If there’s one prospect that sends shivers down the spines of shutterbugs everywhere, it’s the expectation that some day, some way, all their photos will disappear in a computer mishap.
There are several ways to guard against such disasters, but a neat, mobile way to do it is with the Polaroid Media Backup Photo Edition (US$119 to $149).
The Polaroid unit contains a 2.5-inch hard drive with 40 gigabytes of storage in a compact matte black package that measures 4.9 by 3.0 by 0.5 inches — about the size of half an inch of index cards.

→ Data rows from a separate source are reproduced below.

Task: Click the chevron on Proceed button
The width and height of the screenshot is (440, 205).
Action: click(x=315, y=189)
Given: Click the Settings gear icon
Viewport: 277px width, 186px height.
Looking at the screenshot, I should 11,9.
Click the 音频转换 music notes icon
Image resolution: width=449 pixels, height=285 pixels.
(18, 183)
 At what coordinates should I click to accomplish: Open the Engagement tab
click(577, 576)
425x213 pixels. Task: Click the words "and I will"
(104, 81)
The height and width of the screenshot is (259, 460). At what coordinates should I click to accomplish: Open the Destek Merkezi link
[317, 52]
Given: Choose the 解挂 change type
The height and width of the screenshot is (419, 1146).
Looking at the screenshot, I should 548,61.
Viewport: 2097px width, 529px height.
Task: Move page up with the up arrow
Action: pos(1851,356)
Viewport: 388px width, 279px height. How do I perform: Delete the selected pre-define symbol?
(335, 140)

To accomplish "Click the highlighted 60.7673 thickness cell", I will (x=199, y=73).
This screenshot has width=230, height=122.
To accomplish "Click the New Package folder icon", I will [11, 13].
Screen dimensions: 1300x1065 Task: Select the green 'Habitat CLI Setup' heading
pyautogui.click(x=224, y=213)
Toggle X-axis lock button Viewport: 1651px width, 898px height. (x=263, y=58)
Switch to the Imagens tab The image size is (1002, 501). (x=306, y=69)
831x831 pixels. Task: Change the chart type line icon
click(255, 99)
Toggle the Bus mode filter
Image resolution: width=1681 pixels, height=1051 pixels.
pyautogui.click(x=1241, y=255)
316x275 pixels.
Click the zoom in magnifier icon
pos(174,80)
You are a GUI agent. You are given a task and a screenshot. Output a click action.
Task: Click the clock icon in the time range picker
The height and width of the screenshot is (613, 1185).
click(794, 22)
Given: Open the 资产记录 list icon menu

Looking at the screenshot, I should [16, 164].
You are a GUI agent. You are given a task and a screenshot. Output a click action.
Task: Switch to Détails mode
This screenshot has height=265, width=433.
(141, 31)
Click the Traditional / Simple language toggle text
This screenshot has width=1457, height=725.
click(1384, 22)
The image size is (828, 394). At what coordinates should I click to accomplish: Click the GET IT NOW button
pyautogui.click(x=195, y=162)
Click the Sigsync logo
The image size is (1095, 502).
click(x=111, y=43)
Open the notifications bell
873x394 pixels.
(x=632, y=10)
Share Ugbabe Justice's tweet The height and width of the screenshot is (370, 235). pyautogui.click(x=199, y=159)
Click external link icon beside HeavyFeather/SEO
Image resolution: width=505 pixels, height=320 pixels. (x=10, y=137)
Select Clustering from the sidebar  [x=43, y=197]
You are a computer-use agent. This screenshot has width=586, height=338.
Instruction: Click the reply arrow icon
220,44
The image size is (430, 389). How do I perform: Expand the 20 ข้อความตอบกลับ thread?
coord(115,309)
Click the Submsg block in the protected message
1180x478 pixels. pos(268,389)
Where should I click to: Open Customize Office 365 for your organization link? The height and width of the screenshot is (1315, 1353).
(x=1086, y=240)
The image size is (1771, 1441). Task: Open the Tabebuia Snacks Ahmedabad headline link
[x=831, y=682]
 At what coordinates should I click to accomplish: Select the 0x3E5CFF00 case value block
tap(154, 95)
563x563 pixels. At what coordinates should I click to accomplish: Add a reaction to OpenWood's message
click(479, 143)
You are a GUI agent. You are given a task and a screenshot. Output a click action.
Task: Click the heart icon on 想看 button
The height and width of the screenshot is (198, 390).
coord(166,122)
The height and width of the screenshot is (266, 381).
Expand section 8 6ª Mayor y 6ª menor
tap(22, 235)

The outside of the device has a rubberized feel that allows a user to get a firm grip on it.
The drive runs off AC power, which limits its mobility to some extent.
When you marry your computer with the drive, the Polaroid device automatically runs its ClickFree software.
If you don’t do anything when ClickFree launches, it will warn you that it’s going to suck photos from your computer and start a countdown.
Before the countdown is finished, though, you can click on the Setup Options button to customize the software’s configuration.
For example, you can change the locations where ClickFree looks for photos.
The default setting ClickFree’s search function is your entire computer, save Windows System folders and all removable drives and media. If you turn off the defaults, you can limit the program’s search to individual folders or expand it to other storage devices on your system.
You can change what the software looks for, as well.
By default, ClickFree searches for all movie, photo an RAW files on your system. RAW files are uncompressed image files, and their file structure can vary from camera maker to camera maker.
ClickFree supports more than 20 RAW types, as well as more than 20 photo file types and 15 video types.
To moderate what’s copied to the Polaroid drive, you can control the minimum and maximum sizes of files. The default minimum is 25 kilobytes and the maximum is 100 megabytes.
The software also searches for embedded files on your system. Those are photos in compressed, or zipped, files and images attached to e-mail messages.
Should something happen to your photo files on your system, you can restore all your files or select ones with the ClickFree application.
The software includes a screen to keep tabs on the drive. Although the drive is rated at 40 gigabytes, its actual capacity is 36.6 GB.
Using the software’s defaults, ClickFree backed up 3,643 photos from my system in slightly over nine minutes. Future backups should be faster since only new photos are copied during a backup.
After transferring the photos, the program opened a window displaying thumbnails of the images. When you click on a thumbnail, a larger version of the image appears in a frame on the right side of the window.
Below that frame is another that displays a folder tree of how files are stored on the drive. The tree reflects the folder structure on your hard drive, which makes finding photos easier.
The window also contains a toolbar for a variety of tasks, such as e-mailing photos, making one your desktop wallpaper, burning images to CD or printing them.
When I tried to e-mail a photo from the program, I received a message that it only works if Microsoft Outlook or Outlook Express is a system’s default e-mail application. Since I use Thunderbird as my default, I won’t be using the e-mail component of the program any time soon.
Polaroid’s Media Backup is a very easy-to-use and convenient way to make sure your images remain safe when disaster strikes your computer.